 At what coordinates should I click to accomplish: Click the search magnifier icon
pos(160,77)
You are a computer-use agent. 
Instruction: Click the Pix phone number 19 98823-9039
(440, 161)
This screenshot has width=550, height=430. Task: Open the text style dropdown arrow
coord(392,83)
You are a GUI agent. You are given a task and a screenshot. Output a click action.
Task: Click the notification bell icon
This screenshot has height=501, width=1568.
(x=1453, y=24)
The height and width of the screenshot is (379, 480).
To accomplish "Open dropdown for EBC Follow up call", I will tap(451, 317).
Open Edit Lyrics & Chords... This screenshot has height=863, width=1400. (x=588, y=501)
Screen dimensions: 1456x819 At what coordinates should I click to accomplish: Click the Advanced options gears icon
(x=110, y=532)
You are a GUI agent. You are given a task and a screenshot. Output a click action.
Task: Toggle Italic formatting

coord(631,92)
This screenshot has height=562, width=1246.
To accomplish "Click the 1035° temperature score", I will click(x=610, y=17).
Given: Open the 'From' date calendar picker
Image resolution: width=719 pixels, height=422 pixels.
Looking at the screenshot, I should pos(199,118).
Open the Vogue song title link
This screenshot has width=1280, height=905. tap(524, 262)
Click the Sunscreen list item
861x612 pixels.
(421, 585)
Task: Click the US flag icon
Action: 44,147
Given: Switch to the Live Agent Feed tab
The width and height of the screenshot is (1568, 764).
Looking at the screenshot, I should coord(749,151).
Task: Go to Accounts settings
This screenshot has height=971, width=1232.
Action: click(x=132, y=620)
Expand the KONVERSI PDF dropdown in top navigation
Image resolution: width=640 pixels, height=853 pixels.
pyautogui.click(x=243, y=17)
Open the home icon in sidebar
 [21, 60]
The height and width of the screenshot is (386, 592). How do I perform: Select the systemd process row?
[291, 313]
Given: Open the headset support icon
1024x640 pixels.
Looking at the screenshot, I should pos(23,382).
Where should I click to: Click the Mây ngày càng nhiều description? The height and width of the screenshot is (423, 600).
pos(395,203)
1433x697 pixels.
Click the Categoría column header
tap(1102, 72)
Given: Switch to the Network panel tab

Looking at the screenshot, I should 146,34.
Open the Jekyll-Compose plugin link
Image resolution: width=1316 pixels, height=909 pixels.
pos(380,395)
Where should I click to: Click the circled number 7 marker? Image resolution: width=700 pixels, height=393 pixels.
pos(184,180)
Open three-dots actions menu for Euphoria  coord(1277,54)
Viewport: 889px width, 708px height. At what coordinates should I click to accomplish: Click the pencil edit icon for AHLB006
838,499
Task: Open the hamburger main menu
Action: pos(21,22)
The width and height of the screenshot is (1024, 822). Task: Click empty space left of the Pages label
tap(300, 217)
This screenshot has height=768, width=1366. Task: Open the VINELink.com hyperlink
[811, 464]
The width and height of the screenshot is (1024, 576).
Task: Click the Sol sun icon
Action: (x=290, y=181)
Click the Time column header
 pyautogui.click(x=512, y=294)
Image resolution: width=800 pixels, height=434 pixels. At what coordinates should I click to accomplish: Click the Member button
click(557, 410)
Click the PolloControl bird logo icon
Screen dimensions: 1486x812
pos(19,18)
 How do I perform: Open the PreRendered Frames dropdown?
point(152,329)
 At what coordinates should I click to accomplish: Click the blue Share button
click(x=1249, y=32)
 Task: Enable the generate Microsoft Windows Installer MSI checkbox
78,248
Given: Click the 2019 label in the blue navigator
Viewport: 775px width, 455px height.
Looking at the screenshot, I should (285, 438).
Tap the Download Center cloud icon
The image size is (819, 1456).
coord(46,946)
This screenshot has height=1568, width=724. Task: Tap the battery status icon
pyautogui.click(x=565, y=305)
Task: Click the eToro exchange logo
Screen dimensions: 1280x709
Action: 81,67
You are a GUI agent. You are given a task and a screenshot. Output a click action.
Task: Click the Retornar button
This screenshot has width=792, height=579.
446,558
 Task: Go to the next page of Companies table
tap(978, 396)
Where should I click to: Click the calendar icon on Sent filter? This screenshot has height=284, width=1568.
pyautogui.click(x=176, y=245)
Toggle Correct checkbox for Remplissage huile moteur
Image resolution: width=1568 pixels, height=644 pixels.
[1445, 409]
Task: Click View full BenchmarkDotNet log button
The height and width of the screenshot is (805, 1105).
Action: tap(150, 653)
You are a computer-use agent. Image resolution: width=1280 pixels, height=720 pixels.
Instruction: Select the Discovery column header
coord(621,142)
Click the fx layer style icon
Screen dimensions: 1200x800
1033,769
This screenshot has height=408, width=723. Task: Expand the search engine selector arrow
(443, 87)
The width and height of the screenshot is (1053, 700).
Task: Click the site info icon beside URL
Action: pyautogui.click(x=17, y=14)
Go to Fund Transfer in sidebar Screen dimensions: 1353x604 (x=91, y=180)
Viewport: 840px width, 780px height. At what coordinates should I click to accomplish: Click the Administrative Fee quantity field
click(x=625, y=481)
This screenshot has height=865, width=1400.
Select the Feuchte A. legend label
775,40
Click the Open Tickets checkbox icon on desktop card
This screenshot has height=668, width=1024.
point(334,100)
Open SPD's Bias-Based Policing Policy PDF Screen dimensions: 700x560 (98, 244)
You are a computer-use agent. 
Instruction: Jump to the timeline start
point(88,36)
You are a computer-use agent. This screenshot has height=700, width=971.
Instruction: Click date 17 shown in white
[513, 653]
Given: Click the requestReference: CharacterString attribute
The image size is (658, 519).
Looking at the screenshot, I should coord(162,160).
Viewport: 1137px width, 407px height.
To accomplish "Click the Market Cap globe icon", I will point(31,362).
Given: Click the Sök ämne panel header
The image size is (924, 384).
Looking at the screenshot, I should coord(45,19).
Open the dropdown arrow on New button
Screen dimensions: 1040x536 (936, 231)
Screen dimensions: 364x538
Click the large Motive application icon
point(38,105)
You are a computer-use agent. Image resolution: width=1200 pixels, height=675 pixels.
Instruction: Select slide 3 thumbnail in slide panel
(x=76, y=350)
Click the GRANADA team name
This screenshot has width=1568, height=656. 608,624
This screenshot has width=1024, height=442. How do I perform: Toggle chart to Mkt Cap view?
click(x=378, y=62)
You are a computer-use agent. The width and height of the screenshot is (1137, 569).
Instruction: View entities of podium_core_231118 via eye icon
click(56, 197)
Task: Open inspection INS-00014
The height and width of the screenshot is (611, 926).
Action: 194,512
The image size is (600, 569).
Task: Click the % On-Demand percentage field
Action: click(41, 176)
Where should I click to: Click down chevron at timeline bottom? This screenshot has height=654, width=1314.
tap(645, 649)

▶ [WORK REQUEST]
Return every entry exactly.

▶ [TASK OUTPUT]
 At what coordinates should I click to accomplish: Click the search magnifier icon
pos(160,77)
You are a computer-use agent. 
Instruction: Click the Pix phone number 19 98823-9039
(440, 161)
This screenshot has width=550, height=430. Task: Open the text style dropdown arrow
coord(392,83)
You are a GUI agent. You are given a task and a screenshot. Output a click action.
Task: Click the notification bell icon
This screenshot has height=501, width=1568.
(x=1453, y=24)
The height and width of the screenshot is (379, 480).
To accomplish "Open dropdown for EBC Follow up call", I will tap(451, 317).
Open Edit Lyrics & Chords... This screenshot has height=863, width=1400. (x=588, y=501)
Screen dimensions: 1456x819 At what coordinates should I click to accomplish: Click the Advanced options gears icon
(x=110, y=532)
You are a GUI agent. You are given a task and a screenshot. Output a click action.
Task: Toggle Italic formatting

coord(631,92)
This screenshot has height=562, width=1246.
To accomplish "Click the 1035° temperature score", I will click(x=610, y=17).
Given: Open the 'From' date calendar picker
Image resolution: width=719 pixels, height=422 pixels.
Looking at the screenshot, I should pos(199,118).
Open the Vogue song title link
This screenshot has width=1280, height=905. tap(524, 262)
Click the Sunscreen list item
861x612 pixels.
(421, 585)
Task: Click the US flag icon
Action: 44,147
Given: Switch to the Live Agent Feed tab
The width and height of the screenshot is (1568, 764).
Looking at the screenshot, I should coord(749,151).
Task: Go to Accounts settings
This screenshot has height=971, width=1232.
Action: click(x=132, y=620)
Expand the KONVERSI PDF dropdown in top navigation
Image resolution: width=640 pixels, height=853 pixels.
pyautogui.click(x=243, y=17)
Open the home icon in sidebar
 [21, 60]
The height and width of the screenshot is (386, 592). How do I perform: Select the systemd process row?
[291, 313]
Given: Open the headset support icon
1024x640 pixels.
Looking at the screenshot, I should pos(23,382).
Where should I click to: Click the Mây ngày càng nhiều description? The height and width of the screenshot is (423, 600).
pos(395,203)
1433x697 pixels.
Click the Categoría column header
tap(1102, 72)
Given: Switch to the Network panel tab

Looking at the screenshot, I should 146,34.
Open the Jekyll-Compose plugin link
Image resolution: width=1316 pixels, height=909 pixels.
pos(380,395)
Where should I click to: Click the circled number 7 marker? Image resolution: width=700 pixels, height=393 pixels.
pos(184,180)
Open three-dots actions menu for Euphoria  coord(1277,54)
Viewport: 889px width, 708px height. At what coordinates should I click to accomplish: Click the pencil edit icon for AHLB006
838,499
Task: Open the hamburger main menu
Action: pos(21,22)
The width and height of the screenshot is (1024, 822). Task: Click empty space left of the Pages label
tap(300, 217)
This screenshot has height=768, width=1366. Task: Open the VINELink.com hyperlink
[811, 464]
The width and height of the screenshot is (1024, 576).
Task: Click the Sol sun icon
Action: (x=290, y=181)
Click the Time column header
 pyautogui.click(x=512, y=294)
Image resolution: width=800 pixels, height=434 pixels. At what coordinates should I click to accomplish: Click the Member button
click(557, 410)
Click the PolloControl bird logo icon
Screen dimensions: 1486x812
pos(19,18)
 How do I perform: Open the PreRendered Frames dropdown?
point(152,329)
 At what coordinates should I click to accomplish: Click the blue Share button
click(x=1249, y=32)
 Task: Enable the generate Microsoft Windows Installer MSI checkbox
78,248
Given: Click the 2019 label in the blue navigator
Viewport: 775px width, 455px height.
Looking at the screenshot, I should (285, 438).
Tap the Download Center cloud icon
The image size is (819, 1456).
coord(46,946)
This screenshot has height=1568, width=724. Task: Tap the battery status icon
pyautogui.click(x=565, y=305)
Task: Click the eToro exchange logo
Screen dimensions: 1280x709
Action: 81,67
You are a GUI agent. You are given a task and a screenshot. Output a click action.
Task: Click the Retornar button
This screenshot has width=792, height=579.
446,558
 Task: Go to the next page of Companies table
tap(978, 396)
Where should I click to: Click the calendar icon on Sent filter? This screenshot has height=284, width=1568.
pyautogui.click(x=176, y=245)
Toggle Correct checkbox for Remplissage huile moteur
Image resolution: width=1568 pixels, height=644 pixels.
[1445, 409]
Task: Click View full BenchmarkDotNet log button
The height and width of the screenshot is (805, 1105).
Action: tap(150, 653)
You are a computer-use agent. Image resolution: width=1280 pixels, height=720 pixels.
Instruction: Select the Discovery column header
coord(621,142)
Click the fx layer style icon
Screen dimensions: 1200x800
1033,769
This screenshot has height=408, width=723. Task: Expand the search engine selector arrow
(443, 87)
The width and height of the screenshot is (1053, 700).
Task: Click the site info icon beside URL
Action: pyautogui.click(x=17, y=14)
Go to Fund Transfer in sidebar Screen dimensions: 1353x604 (x=91, y=180)
Viewport: 840px width, 780px height. At what coordinates should I click to accomplish: Click the Administrative Fee quantity field
click(x=625, y=481)
This screenshot has height=865, width=1400.
Select the Feuchte A. legend label
775,40
Click the Open Tickets checkbox icon on desktop card
This screenshot has height=668, width=1024.
point(334,100)
Open SPD's Bias-Based Policing Policy PDF Screen dimensions: 700x560 (98, 244)
You are a computer-use agent. 
Instruction: Jump to the timeline start
point(88,36)
You are a computer-use agent. This screenshot has height=700, width=971.
Instruction: Click date 17 shown in white
[513, 653]
Given: Click the requestReference: CharacterString attribute
The image size is (658, 519).
Looking at the screenshot, I should coord(162,160).
Viewport: 1137px width, 407px height.
To accomplish "Click the Market Cap globe icon", I will point(31,362).
Given: Click the Sök ämne panel header
The image size is (924, 384).
Looking at the screenshot, I should coord(45,19).
Open the dropdown arrow on New button
Screen dimensions: 1040x536 (936, 231)
Screen dimensions: 364x538
Click the large Motive application icon
point(38,105)
You are a computer-use agent. Image resolution: width=1200 pixels, height=675 pixels.
Instruction: Select slide 3 thumbnail in slide panel
(x=76, y=350)
Click the GRANADA team name
This screenshot has width=1568, height=656. 608,624
This screenshot has width=1024, height=442. How do I perform: Toggle chart to Mkt Cap view?
click(x=378, y=62)
You are a computer-use agent. The width and height of the screenshot is (1137, 569).
Instruction: View entities of podium_core_231118 via eye icon
click(56, 197)
Task: Open inspection INS-00014
The height and width of the screenshot is (611, 926).
Action: 194,512
The image size is (600, 569).
Task: Click the % On-Demand percentage field
Action: click(41, 176)
Where should I click to: Click down chevron at timeline bottom? This screenshot has height=654, width=1314.
tap(645, 649)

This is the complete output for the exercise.